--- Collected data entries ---
--- START ---

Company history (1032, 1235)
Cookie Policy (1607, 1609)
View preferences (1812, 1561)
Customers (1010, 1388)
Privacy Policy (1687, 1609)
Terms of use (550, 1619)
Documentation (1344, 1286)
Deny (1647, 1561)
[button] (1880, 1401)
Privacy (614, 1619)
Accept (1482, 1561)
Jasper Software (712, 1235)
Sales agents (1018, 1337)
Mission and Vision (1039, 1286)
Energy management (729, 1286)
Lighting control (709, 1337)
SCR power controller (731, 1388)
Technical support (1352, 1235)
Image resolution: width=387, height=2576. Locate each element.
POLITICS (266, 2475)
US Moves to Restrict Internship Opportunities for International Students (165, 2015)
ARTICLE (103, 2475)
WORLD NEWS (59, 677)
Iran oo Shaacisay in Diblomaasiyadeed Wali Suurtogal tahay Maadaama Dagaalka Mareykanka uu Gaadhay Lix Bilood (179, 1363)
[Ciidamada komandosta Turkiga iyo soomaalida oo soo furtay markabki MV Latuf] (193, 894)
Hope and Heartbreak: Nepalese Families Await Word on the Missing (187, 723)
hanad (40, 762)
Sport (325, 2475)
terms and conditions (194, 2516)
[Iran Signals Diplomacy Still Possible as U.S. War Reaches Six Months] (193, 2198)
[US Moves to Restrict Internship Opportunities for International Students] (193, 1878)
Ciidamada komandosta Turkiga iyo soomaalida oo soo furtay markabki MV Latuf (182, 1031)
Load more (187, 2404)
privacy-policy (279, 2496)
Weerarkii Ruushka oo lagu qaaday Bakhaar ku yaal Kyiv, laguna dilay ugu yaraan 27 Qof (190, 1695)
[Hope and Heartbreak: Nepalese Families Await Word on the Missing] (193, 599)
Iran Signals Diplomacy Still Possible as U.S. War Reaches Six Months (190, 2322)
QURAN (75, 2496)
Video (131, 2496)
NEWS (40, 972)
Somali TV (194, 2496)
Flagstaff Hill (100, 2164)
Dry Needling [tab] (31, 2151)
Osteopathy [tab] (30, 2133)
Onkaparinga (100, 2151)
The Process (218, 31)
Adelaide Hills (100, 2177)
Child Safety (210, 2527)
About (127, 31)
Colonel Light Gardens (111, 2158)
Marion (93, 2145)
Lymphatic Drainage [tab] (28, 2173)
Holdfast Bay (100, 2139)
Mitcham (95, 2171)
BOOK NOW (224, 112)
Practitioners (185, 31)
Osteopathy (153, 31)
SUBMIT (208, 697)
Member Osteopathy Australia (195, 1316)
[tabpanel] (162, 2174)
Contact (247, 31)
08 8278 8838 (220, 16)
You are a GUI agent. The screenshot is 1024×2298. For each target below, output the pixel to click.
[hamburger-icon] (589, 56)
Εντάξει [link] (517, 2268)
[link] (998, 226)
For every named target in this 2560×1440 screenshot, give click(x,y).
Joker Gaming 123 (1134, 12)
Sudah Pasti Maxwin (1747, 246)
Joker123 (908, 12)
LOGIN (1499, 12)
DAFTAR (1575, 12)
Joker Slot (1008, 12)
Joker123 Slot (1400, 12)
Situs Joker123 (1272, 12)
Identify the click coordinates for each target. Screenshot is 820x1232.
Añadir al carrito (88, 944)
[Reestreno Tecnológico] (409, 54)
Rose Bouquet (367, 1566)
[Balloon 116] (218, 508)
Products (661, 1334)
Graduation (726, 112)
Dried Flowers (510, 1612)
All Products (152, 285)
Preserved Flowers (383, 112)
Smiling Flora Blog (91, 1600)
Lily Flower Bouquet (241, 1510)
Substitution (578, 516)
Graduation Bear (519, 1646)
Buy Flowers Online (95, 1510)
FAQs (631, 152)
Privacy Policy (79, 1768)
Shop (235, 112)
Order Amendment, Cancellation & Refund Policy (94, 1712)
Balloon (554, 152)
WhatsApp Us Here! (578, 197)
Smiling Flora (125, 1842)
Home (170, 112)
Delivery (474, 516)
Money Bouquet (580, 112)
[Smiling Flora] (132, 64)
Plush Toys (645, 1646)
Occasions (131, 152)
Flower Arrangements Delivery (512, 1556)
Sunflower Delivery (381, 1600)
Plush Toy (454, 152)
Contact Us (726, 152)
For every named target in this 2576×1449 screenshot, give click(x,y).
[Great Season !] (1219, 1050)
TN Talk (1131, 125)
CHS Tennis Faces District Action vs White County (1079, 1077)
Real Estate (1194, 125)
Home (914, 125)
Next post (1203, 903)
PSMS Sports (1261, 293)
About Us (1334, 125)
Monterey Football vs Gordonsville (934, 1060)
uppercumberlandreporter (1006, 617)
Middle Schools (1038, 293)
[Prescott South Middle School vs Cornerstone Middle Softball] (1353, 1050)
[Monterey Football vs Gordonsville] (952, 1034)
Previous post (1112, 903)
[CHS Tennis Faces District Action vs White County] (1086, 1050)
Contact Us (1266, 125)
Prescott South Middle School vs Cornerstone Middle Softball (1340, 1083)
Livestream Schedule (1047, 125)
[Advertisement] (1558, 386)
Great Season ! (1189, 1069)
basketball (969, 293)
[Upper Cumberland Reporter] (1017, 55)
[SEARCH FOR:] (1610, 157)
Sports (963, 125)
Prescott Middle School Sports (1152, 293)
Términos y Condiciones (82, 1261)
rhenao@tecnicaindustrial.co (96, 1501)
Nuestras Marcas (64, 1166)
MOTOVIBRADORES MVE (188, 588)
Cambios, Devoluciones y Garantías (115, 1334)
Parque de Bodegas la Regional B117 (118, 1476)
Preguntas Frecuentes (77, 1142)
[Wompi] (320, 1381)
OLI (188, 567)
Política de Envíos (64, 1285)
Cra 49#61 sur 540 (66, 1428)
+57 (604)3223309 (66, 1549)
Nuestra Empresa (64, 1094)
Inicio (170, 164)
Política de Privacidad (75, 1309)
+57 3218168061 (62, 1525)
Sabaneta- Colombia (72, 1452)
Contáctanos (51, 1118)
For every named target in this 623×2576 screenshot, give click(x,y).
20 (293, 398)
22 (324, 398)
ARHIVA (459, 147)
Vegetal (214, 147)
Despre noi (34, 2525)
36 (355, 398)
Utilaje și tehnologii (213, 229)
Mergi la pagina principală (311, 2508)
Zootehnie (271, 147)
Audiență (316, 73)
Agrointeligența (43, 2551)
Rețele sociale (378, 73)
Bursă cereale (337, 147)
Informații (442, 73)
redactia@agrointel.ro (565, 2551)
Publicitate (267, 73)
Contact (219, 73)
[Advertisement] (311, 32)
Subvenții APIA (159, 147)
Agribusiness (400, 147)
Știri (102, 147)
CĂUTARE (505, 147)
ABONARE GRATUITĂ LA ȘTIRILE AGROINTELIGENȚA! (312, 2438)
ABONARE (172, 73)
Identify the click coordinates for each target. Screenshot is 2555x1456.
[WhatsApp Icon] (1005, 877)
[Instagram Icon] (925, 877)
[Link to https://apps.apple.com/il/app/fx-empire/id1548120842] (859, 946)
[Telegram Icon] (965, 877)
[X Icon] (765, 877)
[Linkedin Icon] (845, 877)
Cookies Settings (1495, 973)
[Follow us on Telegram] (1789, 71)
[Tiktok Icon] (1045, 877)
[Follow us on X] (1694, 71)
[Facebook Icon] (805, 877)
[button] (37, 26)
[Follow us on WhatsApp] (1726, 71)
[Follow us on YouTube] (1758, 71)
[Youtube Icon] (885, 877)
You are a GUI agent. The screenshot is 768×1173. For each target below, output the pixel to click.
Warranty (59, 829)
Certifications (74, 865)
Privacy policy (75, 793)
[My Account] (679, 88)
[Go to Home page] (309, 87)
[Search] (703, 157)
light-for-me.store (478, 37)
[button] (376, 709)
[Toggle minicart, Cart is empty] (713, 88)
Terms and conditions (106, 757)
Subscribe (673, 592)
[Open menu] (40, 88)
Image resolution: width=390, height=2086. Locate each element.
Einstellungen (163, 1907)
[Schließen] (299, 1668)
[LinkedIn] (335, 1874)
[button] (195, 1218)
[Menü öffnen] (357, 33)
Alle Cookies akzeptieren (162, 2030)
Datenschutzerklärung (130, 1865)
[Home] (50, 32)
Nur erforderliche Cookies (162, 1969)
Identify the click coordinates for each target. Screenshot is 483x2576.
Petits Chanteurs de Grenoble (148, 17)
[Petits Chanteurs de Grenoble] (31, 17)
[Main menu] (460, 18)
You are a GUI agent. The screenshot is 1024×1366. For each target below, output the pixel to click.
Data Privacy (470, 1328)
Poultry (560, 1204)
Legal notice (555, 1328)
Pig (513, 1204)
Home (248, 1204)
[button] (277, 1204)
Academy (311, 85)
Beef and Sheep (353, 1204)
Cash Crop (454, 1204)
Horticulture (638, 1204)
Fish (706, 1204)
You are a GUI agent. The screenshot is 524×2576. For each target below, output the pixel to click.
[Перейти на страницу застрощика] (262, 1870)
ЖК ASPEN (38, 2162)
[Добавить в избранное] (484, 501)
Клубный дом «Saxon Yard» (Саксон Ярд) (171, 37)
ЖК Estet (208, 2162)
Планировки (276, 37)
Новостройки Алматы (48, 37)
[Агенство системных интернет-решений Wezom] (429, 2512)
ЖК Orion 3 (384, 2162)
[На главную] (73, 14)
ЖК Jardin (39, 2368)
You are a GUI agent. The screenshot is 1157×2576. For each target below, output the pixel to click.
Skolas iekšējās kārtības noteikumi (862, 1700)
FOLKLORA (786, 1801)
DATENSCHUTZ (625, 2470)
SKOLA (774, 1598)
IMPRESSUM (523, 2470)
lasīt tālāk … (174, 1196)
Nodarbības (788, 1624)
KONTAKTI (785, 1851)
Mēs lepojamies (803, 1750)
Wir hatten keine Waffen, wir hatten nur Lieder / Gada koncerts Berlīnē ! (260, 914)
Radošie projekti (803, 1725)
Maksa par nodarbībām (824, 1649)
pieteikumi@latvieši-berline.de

--- END ---

Among the records above, only the lines between the line holding "Sabaneta- Colombia (72, 1452)" and the line holding "[Tiktok Icon] (1045, 877)", inclusive, are to be output, exactly as written.

--- FINISHED TASK ---
Sabaneta- Colombia (72, 1452)
Contáctanos (51, 1118)
For every named target in this 623×2576 screenshot, give click(x,y).
20 (293, 398)
22 (324, 398)
ARHIVA (459, 147)
Vegetal (214, 147)
Despre noi (34, 2525)
36 (355, 398)
Utilaje și tehnologii (213, 229)
Mergi la pagina principală (311, 2508)
Zootehnie (271, 147)
Audiență (316, 73)
Agrointeligența (43, 2551)
Rețele sociale (378, 73)
Bursă cereale (337, 147)
Informații (442, 73)
redactia@agrointel.ro (565, 2551)
Publicitate (267, 73)
Contact (219, 73)
[Advertisement] (311, 32)
Subvenții APIA (159, 147)
Agribusiness (400, 147)
Știri (102, 147)
CĂUTARE (505, 147)
ABONARE GRATUITĂ LA ȘTIRILE AGROINTELIGENȚA! (312, 2438)
ABONARE (172, 73)
Identify the click coordinates for each target. Screenshot is 2555x1456.
[WhatsApp Icon] (1005, 877)
[Instagram Icon] (925, 877)
[Link to https://apps.apple.com/il/app/fx-empire/id1548120842] (859, 946)
[Telegram Icon] (965, 877)
[X Icon] (765, 877)
[Linkedin Icon] (845, 877)
Cookies Settings (1495, 973)
[Follow us on Telegram] (1789, 71)
[Tiktok Icon] (1045, 877)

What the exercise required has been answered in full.